Q. 平成24年度税制改正の大綱が2011年12月10日に閣議決定されました。 このうち、法人税関連と国際課税関連では、どのような内容が盛り込まれたのでしょうか?

解 説

今回の大綱では、法人税については、研究開発税制の拡充などの減税が中心に、 国際課税では国際間の課税回避行為を防ぐことを目的とした締めつけの強化などが挙げられます。

1.法人税法の改正

(1)研究開発税制の延長・拡充

試験研究費の増加額に係る税額控除又は平均売上金額の10%を超える試験研究費に係る税額控除を 選択適用できる制度を2年延長(本来の適用期限は、平成23年度末までの予定)。

本制度は、青色申告法人が試験研究を行った場合に適用できる税額控除制度で、 総額型(恒久的措置)と増加額もしくは高水準型の2種類を併用することができます。 合計で、法人税額の最大30%まで控除することが可能となります。


(2)環境関連投資促進税制の拡充

平成23年度税制改正で創設した環境関連投資促進税制を拡充し、太陽光パネルや風力発電設備に係る即時償却制度を創設。
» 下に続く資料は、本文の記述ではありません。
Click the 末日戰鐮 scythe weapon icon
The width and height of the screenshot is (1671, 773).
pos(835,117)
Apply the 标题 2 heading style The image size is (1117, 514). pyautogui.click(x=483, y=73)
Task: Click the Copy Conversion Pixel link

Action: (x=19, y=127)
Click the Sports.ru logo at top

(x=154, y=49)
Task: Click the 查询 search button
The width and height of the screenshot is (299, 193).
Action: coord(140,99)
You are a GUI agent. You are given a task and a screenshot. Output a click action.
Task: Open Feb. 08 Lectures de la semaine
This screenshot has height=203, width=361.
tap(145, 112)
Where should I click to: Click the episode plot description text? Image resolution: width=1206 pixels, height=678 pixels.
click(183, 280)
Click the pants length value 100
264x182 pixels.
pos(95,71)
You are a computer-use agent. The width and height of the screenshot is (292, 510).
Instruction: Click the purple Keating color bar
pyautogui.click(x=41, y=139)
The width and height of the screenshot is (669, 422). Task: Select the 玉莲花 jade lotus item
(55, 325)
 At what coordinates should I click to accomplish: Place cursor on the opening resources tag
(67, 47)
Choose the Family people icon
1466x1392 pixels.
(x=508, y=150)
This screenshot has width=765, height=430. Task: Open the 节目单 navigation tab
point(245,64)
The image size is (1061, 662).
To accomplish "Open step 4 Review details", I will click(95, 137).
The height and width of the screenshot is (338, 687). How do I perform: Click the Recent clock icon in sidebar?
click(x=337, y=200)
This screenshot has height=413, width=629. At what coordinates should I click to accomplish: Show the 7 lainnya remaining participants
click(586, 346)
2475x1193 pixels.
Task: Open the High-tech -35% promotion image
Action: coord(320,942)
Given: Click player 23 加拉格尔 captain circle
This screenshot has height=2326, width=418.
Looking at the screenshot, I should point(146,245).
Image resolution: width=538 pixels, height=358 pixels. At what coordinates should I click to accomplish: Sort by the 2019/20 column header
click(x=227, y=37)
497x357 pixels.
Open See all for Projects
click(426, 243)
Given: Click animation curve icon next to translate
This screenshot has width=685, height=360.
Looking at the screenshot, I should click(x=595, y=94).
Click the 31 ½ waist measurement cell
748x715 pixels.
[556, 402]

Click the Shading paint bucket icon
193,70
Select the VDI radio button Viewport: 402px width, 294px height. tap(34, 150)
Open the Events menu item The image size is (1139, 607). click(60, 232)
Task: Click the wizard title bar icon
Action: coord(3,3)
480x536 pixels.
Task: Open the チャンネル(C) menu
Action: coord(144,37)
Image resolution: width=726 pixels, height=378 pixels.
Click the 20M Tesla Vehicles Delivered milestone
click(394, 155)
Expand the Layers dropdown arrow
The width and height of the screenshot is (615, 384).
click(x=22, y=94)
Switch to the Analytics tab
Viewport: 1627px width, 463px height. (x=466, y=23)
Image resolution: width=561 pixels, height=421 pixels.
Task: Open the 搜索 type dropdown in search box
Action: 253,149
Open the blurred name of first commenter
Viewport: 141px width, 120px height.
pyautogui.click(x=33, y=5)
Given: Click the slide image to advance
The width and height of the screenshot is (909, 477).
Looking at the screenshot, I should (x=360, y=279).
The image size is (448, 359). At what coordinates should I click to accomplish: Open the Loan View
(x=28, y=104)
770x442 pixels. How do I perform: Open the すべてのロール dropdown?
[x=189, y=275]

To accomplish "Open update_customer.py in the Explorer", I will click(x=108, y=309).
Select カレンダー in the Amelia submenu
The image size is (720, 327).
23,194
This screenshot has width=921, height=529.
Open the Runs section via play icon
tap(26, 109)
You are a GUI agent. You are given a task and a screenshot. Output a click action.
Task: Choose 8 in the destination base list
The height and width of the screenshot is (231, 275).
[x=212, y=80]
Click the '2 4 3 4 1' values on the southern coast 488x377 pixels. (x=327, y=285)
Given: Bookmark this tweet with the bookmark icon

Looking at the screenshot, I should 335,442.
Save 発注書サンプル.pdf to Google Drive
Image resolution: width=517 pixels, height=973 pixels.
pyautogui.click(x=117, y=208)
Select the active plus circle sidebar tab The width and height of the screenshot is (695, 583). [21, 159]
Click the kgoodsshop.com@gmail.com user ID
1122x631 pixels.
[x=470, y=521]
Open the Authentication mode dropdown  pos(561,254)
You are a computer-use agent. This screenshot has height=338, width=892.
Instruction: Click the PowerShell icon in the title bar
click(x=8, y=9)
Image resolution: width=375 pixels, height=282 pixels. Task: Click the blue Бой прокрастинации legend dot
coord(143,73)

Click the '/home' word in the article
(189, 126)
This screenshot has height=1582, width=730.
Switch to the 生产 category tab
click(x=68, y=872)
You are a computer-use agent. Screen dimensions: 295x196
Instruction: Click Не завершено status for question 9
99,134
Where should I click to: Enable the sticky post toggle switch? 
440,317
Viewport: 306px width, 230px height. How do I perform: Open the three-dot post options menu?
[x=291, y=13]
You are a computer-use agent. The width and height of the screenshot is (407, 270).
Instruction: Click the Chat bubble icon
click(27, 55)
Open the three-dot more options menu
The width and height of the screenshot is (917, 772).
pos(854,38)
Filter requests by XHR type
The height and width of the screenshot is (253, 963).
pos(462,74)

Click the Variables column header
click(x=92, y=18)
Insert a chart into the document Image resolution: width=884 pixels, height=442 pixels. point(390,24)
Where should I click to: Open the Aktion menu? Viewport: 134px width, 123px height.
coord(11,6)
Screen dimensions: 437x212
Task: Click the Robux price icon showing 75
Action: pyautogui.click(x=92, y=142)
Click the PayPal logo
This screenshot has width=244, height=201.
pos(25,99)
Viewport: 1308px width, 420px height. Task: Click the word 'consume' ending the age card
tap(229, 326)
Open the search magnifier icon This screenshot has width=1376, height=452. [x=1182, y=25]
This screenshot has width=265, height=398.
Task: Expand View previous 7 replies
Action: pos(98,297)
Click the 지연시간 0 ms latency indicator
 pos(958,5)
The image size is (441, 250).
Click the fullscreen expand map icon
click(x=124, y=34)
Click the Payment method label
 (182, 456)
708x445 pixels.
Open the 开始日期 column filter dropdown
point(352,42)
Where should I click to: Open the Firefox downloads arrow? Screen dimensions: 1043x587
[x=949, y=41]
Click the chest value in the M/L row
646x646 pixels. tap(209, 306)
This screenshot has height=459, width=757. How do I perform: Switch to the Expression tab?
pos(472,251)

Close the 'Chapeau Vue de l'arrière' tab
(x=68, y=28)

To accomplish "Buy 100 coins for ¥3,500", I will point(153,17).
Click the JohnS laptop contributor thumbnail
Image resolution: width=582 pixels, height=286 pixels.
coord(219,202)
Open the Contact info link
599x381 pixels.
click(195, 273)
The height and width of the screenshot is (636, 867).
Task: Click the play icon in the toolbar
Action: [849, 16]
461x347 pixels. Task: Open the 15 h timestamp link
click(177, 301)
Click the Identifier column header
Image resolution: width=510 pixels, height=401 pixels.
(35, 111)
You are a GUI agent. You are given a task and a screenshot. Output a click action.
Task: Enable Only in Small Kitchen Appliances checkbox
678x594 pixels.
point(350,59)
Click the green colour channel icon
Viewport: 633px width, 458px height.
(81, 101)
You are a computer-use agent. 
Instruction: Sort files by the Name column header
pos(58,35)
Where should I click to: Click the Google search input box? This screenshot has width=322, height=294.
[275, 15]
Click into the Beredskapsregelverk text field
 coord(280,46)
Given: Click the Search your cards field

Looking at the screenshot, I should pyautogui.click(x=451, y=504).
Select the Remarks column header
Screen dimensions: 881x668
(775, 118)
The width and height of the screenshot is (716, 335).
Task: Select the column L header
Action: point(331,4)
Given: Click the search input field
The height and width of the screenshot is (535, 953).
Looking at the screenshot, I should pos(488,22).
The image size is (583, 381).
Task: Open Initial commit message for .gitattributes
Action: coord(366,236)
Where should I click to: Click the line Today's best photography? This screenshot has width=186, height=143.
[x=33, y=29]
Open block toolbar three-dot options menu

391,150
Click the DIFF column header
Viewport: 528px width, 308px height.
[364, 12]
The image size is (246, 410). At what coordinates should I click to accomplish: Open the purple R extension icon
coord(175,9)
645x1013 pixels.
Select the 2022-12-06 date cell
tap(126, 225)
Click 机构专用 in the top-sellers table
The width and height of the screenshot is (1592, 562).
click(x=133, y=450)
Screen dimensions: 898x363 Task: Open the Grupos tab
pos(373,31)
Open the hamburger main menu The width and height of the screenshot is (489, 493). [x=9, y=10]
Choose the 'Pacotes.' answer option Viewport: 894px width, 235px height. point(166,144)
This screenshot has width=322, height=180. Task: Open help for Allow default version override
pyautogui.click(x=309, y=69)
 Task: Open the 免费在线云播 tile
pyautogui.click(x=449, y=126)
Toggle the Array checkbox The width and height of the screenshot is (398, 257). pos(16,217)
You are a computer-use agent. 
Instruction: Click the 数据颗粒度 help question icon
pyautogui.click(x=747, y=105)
太陽光発電設備や風力発電設備に係るー定の設備を平成24年4月1日から平成25年3月31日までの間に取得をした場合には、 取得価額まで即時に償却することができます。


2.国際課税の改正

(1)一定額以上の国外財産を保有する個人に対する、税務署への報告の義務付け

5000万円を超える国外財産(預金・株式・不動産等)を保有する個人に対し、 その保有する国外財産に係る調書を税務署に提出することを義務付ける制度が新設。


(2)支払利子の損金算入額の制限

関連者への純支払利子等の額が所得水準の一定割合(50%)を超える部分の金額を、当期の損金の額に算入しない。


要するに・・・

平成24年の税制改正大綱のうち、法人税については今の日本が国として重要視している資源・環境・技術といった産業を優遇する という性格が色濃く出ていると思われます。一方、国際課税の分野では、相変わらず国をまたいだ租税回避行為がなくならないため、 海外資産に対する課税強化を打ち出したのが今回の税制改正の特徴でしょう。